None of this is novel to anyone who has watched algorithmic decision-making move into high-stakes settings. The canonical warning predates the chatbot panic entirely. As the philosopher Mark Coeckelbergh recounts in AI Ethics (2020), the risk-assessment algorithm used by judges in Florida for parole and sentencing decisions was found by the newsroom ProPublica to produce false positives — defendants “predicted to re-offend but who actually did not” — that fell disproportionately on Black defendants, while the false negatives fell disproportionately on white ones. The lesson there is precisely the lesson here: a system’s errors are not neutrally scattered, and the people who absorb them are rarely the people who chose to deploy the system. The detector has reproduced the structure of an older injustice in a new room.
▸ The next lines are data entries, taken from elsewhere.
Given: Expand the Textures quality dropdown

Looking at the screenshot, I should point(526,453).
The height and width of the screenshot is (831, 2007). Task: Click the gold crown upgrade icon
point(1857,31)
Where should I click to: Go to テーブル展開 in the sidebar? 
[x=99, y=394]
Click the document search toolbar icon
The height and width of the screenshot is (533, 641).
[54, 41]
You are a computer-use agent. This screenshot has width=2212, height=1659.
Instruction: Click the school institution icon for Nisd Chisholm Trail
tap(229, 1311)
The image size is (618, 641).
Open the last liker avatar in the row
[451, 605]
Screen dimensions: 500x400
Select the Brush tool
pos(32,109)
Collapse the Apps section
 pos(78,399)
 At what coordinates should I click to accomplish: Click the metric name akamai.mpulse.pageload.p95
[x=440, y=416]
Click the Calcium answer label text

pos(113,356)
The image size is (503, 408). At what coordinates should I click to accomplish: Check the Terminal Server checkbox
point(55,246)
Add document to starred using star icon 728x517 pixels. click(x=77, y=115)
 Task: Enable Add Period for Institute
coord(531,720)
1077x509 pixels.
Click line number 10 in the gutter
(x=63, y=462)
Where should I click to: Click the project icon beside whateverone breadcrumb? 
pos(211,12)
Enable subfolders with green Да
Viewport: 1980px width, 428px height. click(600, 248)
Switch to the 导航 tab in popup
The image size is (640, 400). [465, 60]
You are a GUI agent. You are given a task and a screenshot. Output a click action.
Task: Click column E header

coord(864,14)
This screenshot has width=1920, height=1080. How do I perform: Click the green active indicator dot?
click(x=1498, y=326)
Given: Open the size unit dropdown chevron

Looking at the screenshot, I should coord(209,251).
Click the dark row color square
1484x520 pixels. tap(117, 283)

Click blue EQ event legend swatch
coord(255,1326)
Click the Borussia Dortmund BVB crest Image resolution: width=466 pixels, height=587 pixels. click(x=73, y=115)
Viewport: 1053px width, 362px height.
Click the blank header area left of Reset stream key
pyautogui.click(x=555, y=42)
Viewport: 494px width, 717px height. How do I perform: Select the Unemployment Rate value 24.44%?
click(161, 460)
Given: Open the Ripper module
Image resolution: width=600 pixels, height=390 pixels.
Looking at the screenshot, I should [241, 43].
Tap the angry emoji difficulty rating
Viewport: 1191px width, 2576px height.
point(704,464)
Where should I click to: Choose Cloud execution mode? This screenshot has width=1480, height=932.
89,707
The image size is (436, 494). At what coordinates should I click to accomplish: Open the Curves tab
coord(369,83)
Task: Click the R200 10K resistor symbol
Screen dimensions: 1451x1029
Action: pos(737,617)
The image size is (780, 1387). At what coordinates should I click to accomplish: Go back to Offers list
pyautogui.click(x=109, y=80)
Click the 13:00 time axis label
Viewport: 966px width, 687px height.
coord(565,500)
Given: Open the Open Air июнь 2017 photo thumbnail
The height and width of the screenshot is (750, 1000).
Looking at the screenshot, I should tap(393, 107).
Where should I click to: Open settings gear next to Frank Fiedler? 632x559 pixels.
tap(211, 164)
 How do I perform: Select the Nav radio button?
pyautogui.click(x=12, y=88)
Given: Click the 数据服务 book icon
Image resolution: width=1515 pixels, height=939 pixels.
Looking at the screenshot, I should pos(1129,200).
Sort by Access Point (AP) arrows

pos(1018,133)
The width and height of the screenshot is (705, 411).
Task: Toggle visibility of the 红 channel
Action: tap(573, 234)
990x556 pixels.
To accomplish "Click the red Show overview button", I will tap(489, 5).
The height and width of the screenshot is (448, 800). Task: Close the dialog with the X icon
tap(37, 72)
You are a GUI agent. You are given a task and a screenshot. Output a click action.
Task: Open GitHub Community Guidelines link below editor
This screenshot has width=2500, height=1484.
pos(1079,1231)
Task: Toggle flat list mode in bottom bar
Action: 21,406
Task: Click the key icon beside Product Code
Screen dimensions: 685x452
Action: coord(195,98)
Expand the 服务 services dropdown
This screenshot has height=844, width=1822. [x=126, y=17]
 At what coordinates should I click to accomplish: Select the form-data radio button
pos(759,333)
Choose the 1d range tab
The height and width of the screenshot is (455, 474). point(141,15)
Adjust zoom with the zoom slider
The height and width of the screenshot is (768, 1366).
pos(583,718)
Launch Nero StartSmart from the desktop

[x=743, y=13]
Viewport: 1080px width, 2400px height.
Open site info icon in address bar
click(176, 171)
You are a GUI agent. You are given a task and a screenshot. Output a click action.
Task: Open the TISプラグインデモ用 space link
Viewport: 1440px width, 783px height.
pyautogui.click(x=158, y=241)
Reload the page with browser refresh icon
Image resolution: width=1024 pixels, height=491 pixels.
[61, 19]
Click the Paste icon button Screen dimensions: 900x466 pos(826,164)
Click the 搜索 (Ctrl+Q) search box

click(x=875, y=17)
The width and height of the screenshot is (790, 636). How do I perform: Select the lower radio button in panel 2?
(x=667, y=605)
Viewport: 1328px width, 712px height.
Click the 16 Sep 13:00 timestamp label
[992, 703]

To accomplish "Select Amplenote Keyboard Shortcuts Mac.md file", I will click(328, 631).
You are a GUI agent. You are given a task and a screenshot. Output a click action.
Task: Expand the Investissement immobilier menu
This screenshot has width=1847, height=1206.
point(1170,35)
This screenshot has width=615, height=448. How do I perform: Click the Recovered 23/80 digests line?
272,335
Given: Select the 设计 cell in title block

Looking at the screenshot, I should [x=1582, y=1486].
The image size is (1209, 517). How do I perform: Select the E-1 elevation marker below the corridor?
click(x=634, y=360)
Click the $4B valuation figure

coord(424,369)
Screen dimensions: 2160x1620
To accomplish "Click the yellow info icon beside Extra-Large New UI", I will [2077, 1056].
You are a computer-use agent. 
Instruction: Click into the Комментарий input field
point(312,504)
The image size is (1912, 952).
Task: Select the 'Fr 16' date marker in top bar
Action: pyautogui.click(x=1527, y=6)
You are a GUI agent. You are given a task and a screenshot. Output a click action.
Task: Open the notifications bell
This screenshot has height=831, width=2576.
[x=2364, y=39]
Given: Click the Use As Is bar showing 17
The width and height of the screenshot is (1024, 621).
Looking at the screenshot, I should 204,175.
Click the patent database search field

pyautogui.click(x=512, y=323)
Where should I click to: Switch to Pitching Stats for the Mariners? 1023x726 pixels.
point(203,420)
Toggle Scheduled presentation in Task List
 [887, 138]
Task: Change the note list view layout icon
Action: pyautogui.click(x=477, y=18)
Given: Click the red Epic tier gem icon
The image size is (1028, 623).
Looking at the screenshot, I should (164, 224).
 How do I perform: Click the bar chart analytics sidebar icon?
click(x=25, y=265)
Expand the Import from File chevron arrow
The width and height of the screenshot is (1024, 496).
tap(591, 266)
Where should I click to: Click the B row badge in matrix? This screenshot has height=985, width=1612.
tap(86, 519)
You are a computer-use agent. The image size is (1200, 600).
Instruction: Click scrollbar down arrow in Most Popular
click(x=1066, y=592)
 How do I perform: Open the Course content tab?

The reliability problem also compounds across the broader information environment in which these tools sit. Generative systems themselves now fabricate at a measurable rate — roughly 30 percent of some AI-generated outputs carrying hallucinated content, which is to say the same institutions deploying flawed detectors are also fielding flawed generators, and the empirical literature on whether detectors can even keep pace remains unsettled — the question framed in the dedicated detector study catalogued in the AI Index. What has been happening, in short, is not a tool getting better while we learned to talk about it more wisely. It is a tool standing still while the talk grew more comfortable.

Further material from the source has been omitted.